Mark Steyn discusses the newly-elected Senator Scott Brown's truck in the middle of an article about President Obama's use of words and his astonishingly high number of speeches in the last year:
The truck wasn’t just any old prop but a very particular kind: “In some places, there are codes, there are images,” [Newsweek editor Harold Fineman] told MSNBC’s Keith Olbermann. “You know, there are pickup trucks you could say there was a racial aspect to it one way or another.”
...Whenever aspiring writers ask me for advice, I usually tell ’em this:
Don’t just write there, do something. Learn how to shingle a roof, or tap-dance, or raise sled dogs. Because if you don’t do anything, you wind up like Obama and Fineman — men for whom words are props and codes and metaphors but no longer expressive of anything real.
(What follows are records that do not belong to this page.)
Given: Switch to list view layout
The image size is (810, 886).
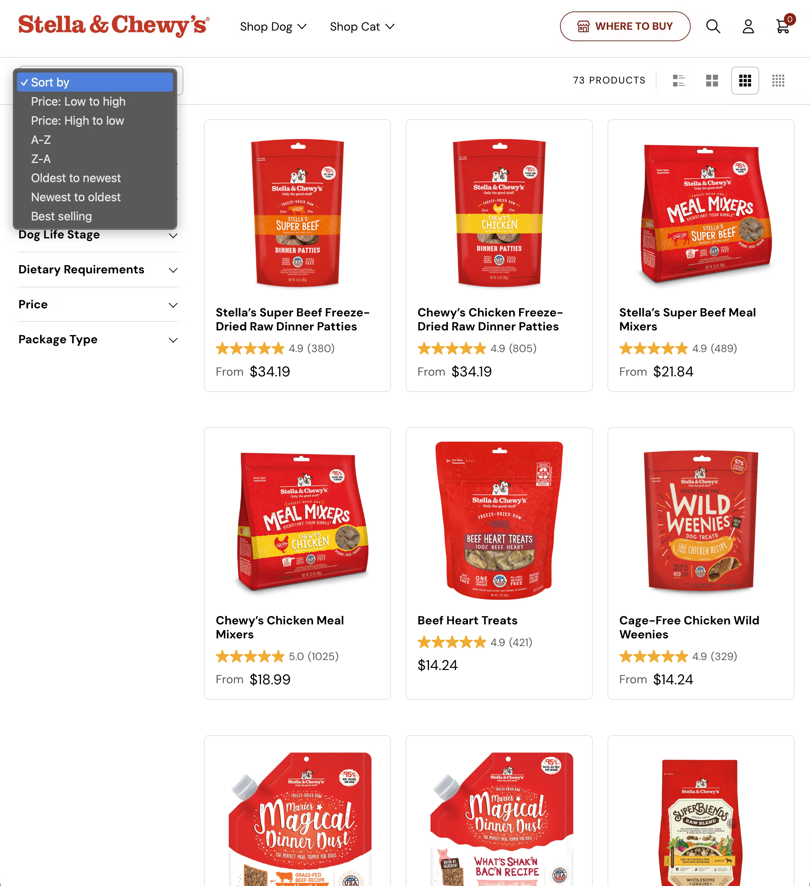Looking at the screenshot, I should 679,80.
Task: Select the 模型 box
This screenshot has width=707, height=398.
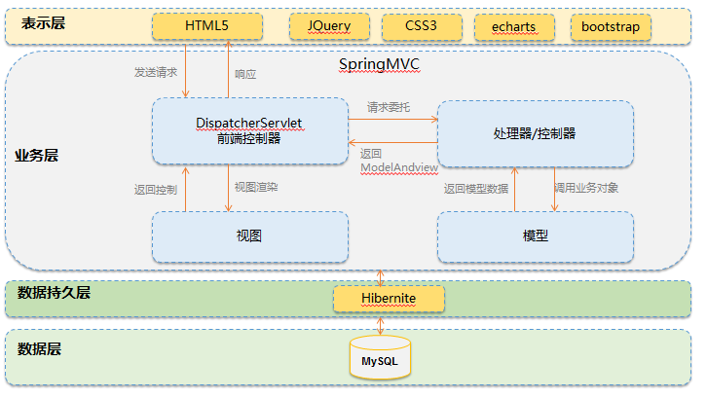Action: 535,235
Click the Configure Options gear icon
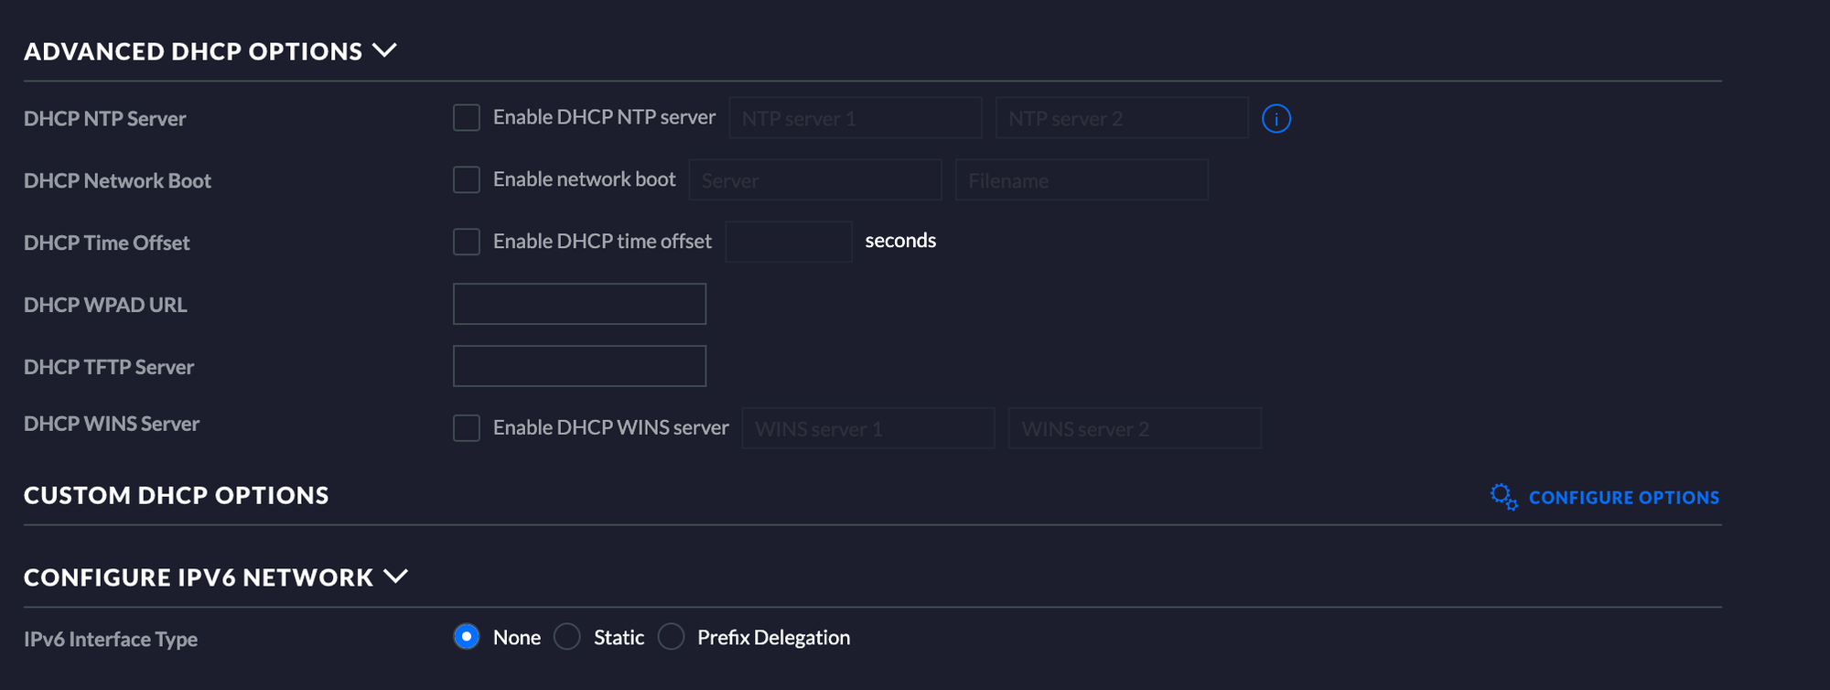This screenshot has width=1830, height=690. pyautogui.click(x=1502, y=497)
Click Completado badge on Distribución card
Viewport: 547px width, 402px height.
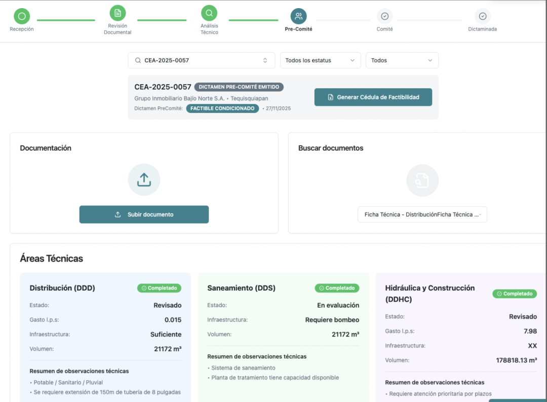click(159, 288)
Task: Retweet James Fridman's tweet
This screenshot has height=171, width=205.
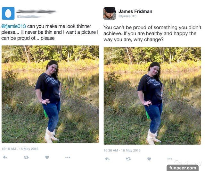Action: pyautogui.click(x=128, y=159)
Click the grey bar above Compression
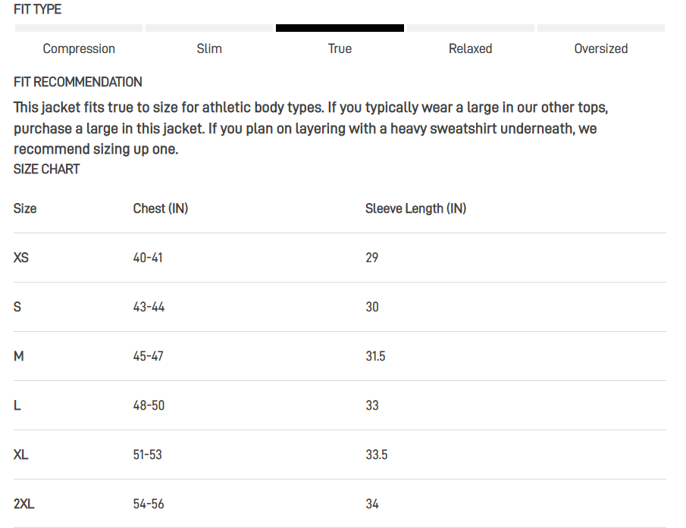 point(79,28)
As I've watched my elders continue to struggle with the racism they learned in their early years, I can usually understand their angst at least a little bit. But hearing Fineman last week say that pickup trucks were racial code truly made me laugh aloud. It's so utterly absurd, a Rorshach test that says so much more about Fineman than about the truck itself.
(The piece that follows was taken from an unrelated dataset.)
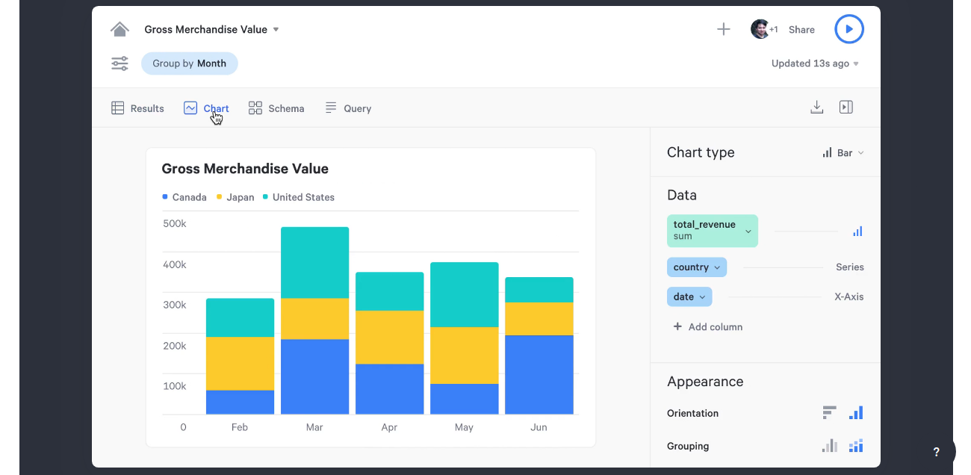Download the chart results
The width and height of the screenshot is (971, 475).
816,108
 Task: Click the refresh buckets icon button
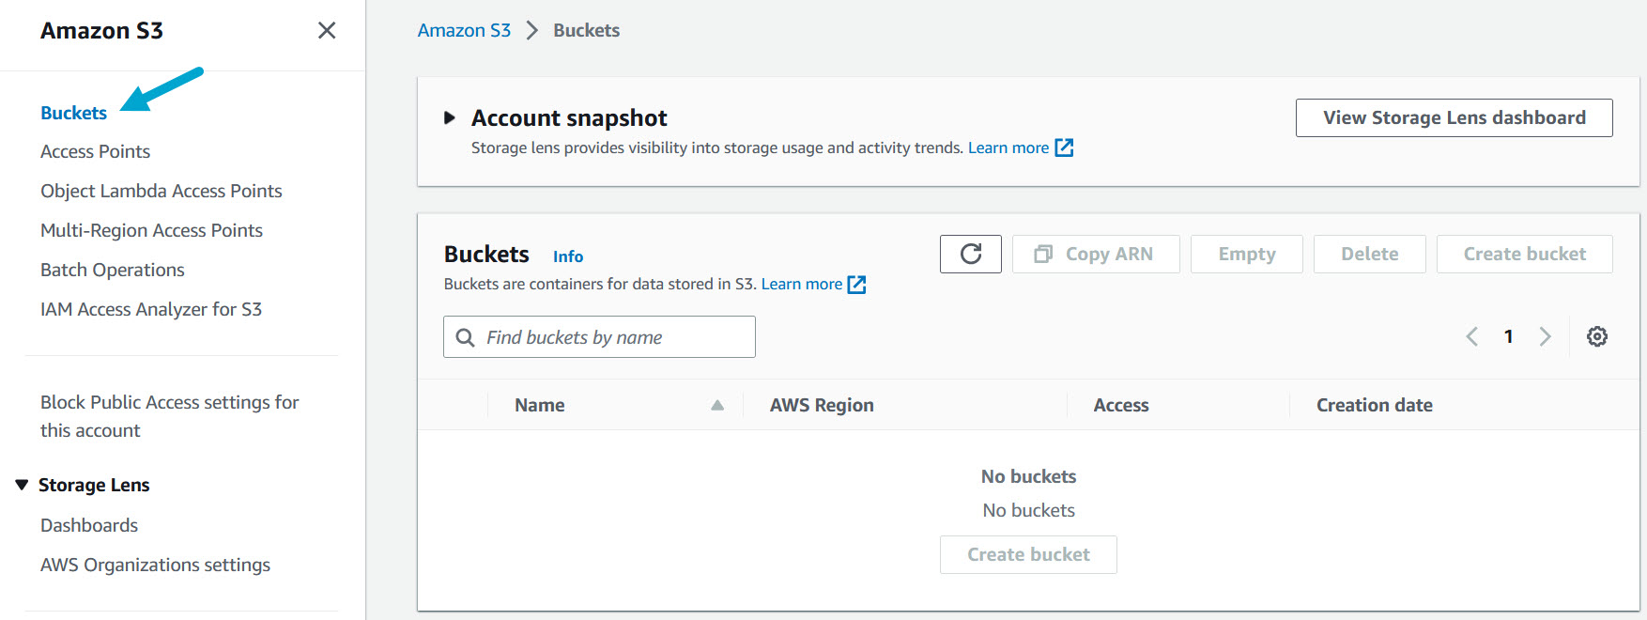click(x=970, y=254)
The older I get, the more aware I am of what divides us. And in this case, how little it seems I and the people I know have in common with someone like Fineman...
But Steyn knows the remedy for such silliness: do something. If you've only got words to play with and never dip into the real and substantial of life, reality can begin to warp. Such people tend to wrap themselves in the insubstantial effervescence of words, living in a world of their own creation rather than the one that stares them in the face. Their world becomes a place where words--and by extension the things and beings they truly do represent/embody--are merely pawns in service to the users' goals and desires.
"Words, just words," said President Obama during the campaign...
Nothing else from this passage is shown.